Jardim afirma que a ideia para a criação do coletivo surgiu há cerca de dois meses, em um encontro promovido pela Associação Gaúcha de Proteção ao Ambiental Natural (Agapan) na Faculdade de Biblioteconomia e Comunicação (Fabico) da UFRGS. Até o momento, participam do coletivo as seguintes entidades: Agapan, Instituto dos Arquitetos do Brasil (IAB-RS), Mogdema, Movimentos Cais Mauá de Todos, Associação pela Mobilidade Urbana em Bicicleta (Mobicidade), Movimento Minha Porto Alegre, Movimento Chega de Demolir Porto Alegre, Associação de Reciclagem Ecológico Vila dos Papeleiros (Arevipa), Movimento Francisclariano da Diocese Meridional de Porto Alegre e Observatório das Metrópoles. Desde então, ainda que de forma extraoficial, os representantes das entidades já vem se reunindo todas as sextas-feiras na AL.

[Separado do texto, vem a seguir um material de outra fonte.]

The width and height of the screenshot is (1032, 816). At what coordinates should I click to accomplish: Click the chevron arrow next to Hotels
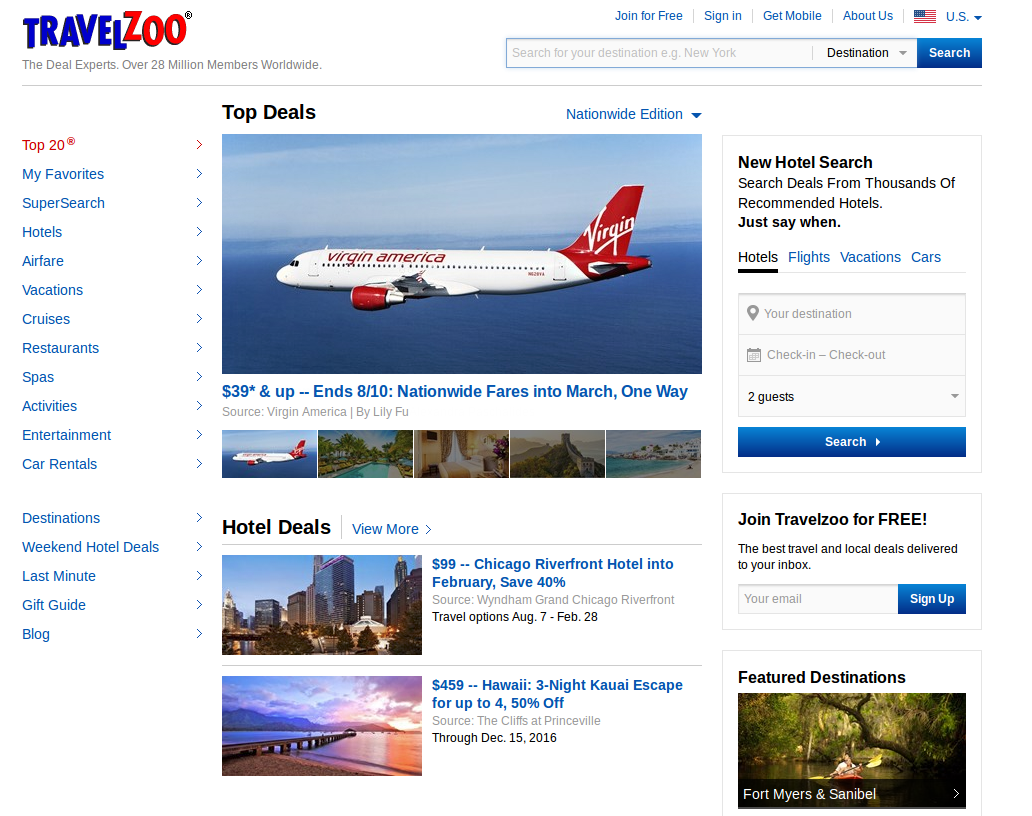pos(199,232)
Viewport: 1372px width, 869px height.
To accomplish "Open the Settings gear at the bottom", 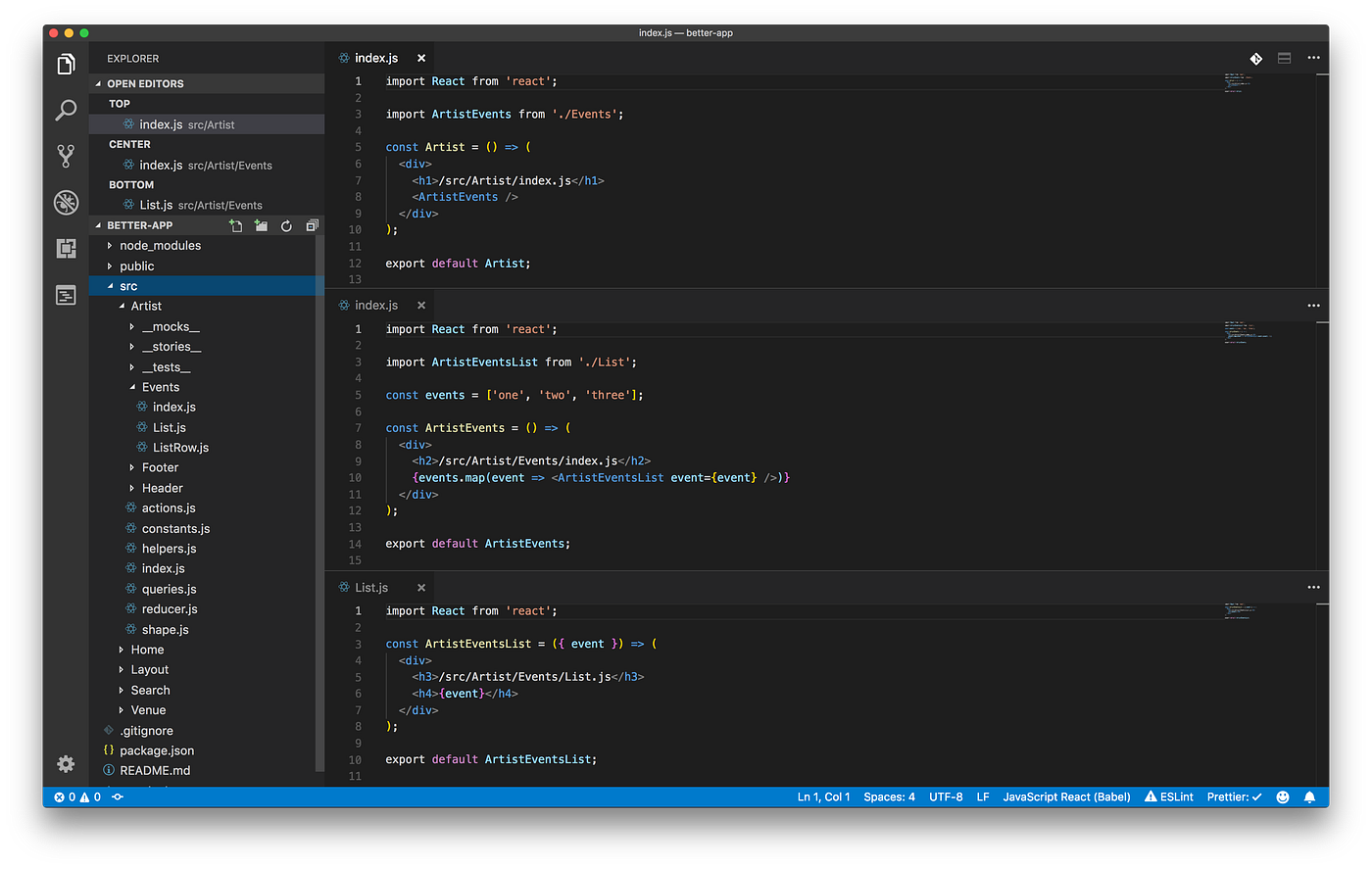I will (x=65, y=764).
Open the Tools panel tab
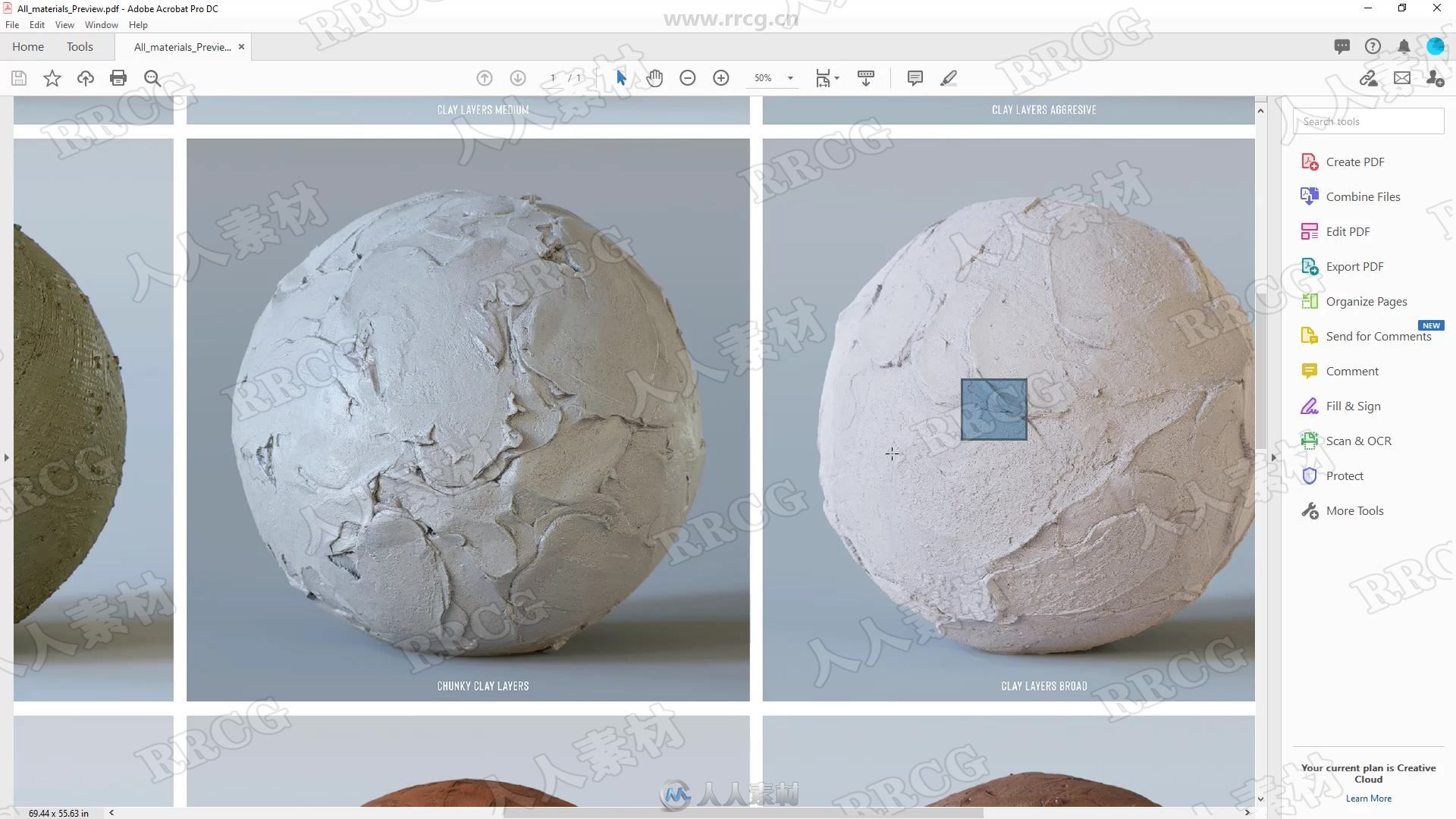Viewport: 1456px width, 819px height. 79,46
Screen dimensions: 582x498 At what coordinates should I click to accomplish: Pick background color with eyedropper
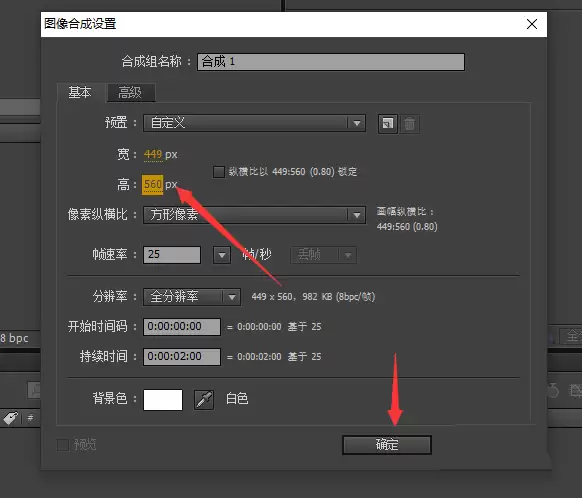pyautogui.click(x=204, y=400)
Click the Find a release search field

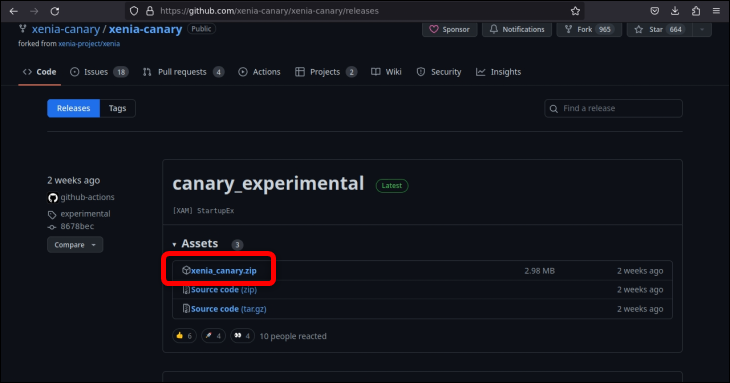click(613, 108)
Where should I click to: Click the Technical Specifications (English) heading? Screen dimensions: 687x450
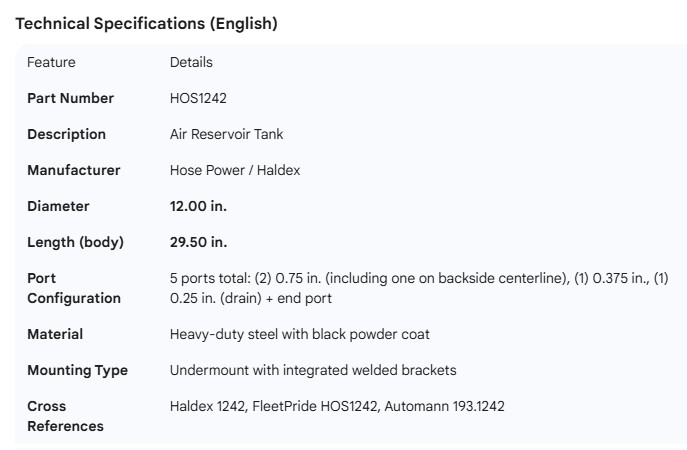(147, 24)
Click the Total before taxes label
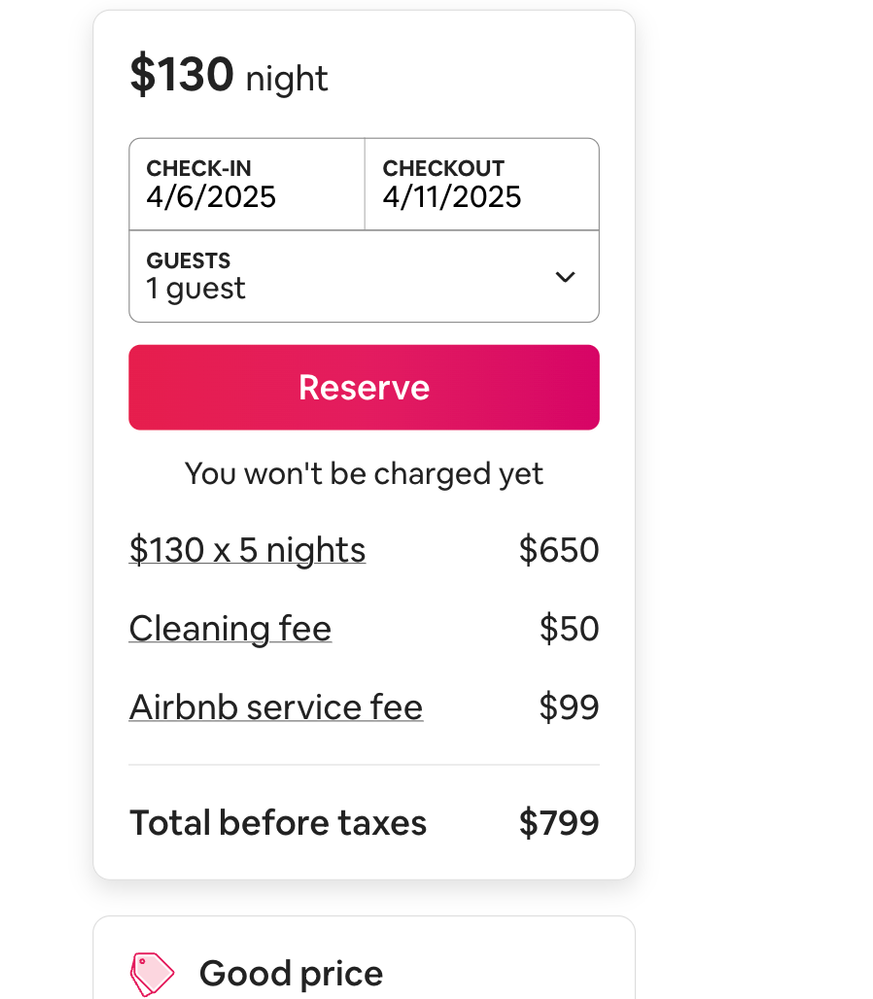Viewport: 873px width, 999px height. (278, 823)
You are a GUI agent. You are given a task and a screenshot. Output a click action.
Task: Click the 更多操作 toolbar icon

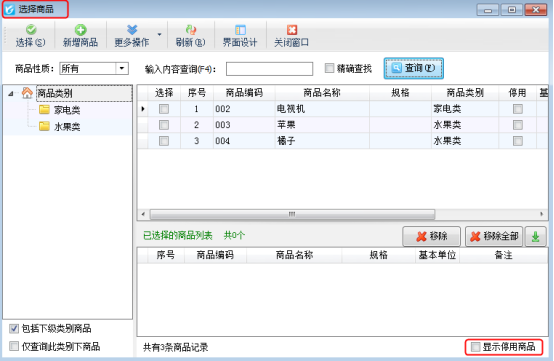coord(132,30)
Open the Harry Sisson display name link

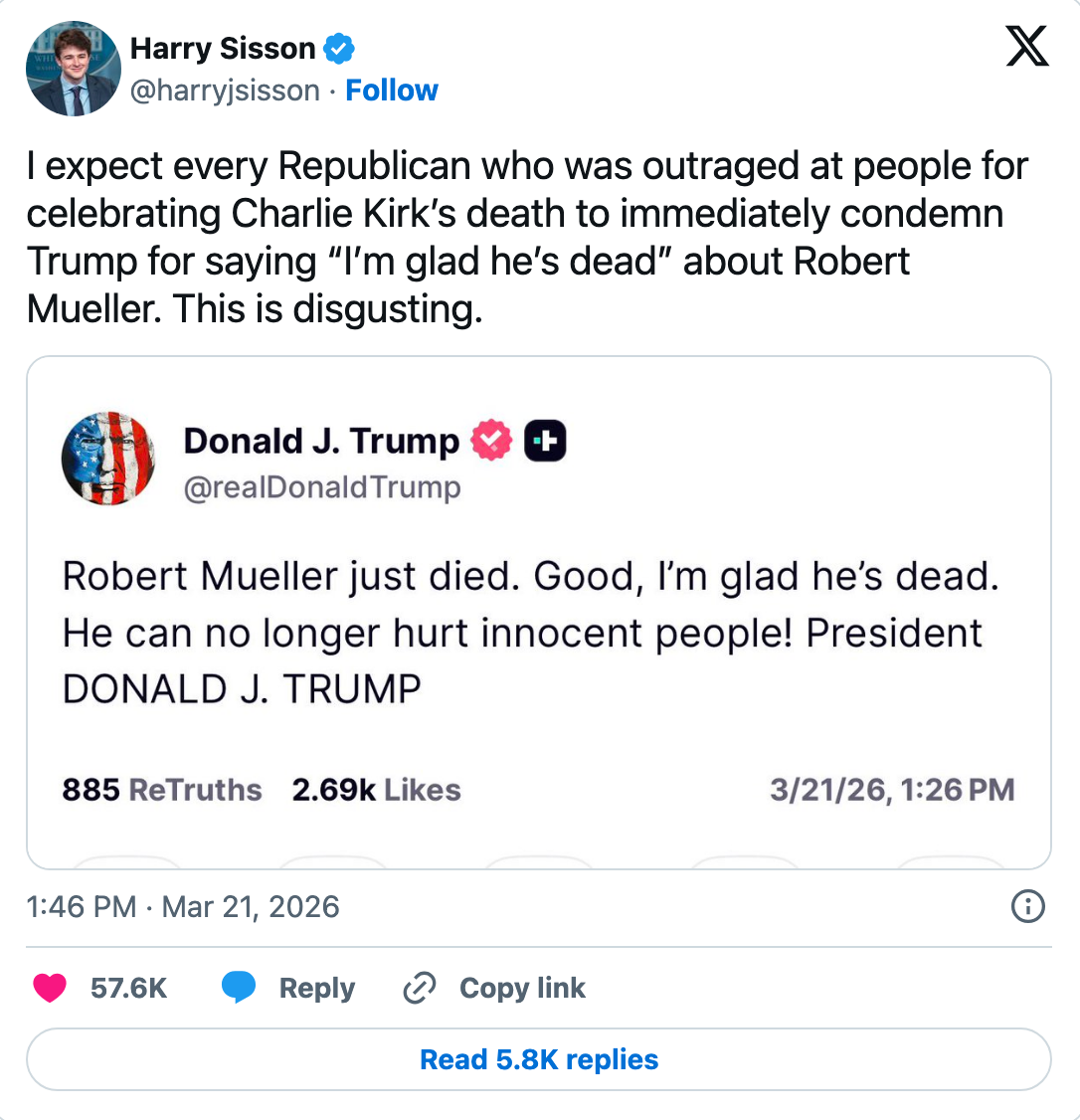point(223,48)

06/11/2015 - Lançamento do coletivo A cidade que queremos. Foto: Guilherme Santos/Sul21
Wittler apresentou irregularidades no projeto de revitalização do Cais Mauá Foto: Guilherme Santos/Sul21

“Entendemos que é necessário unificar a atuação para que a força seja mais intensificada”, disse Jardim, indicando que esta união de entidades fortalece a luta do ponto de vista jurídico, na atuação política e na capacidade de mobilização. “É a cidadania se manifestando”.

Cais contra lei

Um dos principais focos do coletivo no momento é fazer a denúncia das irregularidades no processo de revitalização do Cais Mauá. O engenheiro aposentado Henrique Wittler, que atuou no Departamento Nacional de Obras e Saneamento (DNOS) e como professor da PUCRS, fez a apresentação de um dossiê em que aponta erros técnicos e que pelo menos dez leis federais, estaduais ou municipais estão sendo desrespeitadas neste processo, bem como irregularidades no Estudo de Impacto Ambiental/Relatório de Impacto Ambiental (EIA Rima), no edital de licitação e nos estudos relacionadas à área.

Entre os apontamentos feitos por Wittler, destaca-se o fato de que as intervenções recentes na orla do Guaíba infringem diversas normas que estipulam que terrenos alagadiços não podem ser parcelados e de que as margens dos rios devem ser preservadas em até 500 metros. Ele também salienta que a própria legislação municipal que regulamentou a cessão da área do Cais Mauá, em 2010, chamada de Lei Fogaça, dizia que os índices construtivos autorizados pela prefeitura só eram válidos até o dia 31/12/2012, havendo um espaço de 90 dias no início de 2013 para complementar a lei, o que nunca foi feito.

Jaqueline Custódio, advogada e integrante do movimento Cais Mauá de Todos, lembrou que, recentemente, veio à tona um parecer do Tribunal de Contas do Estado (TCE) apontando irregularidades na condução do processo de revitalização do Cais. Ela saudou a mobilização em torno do novo coletivo como uma iniciativa necessária para aumentar a força de pressão para “tentar barrar algumas coisas que a gente não concorda”.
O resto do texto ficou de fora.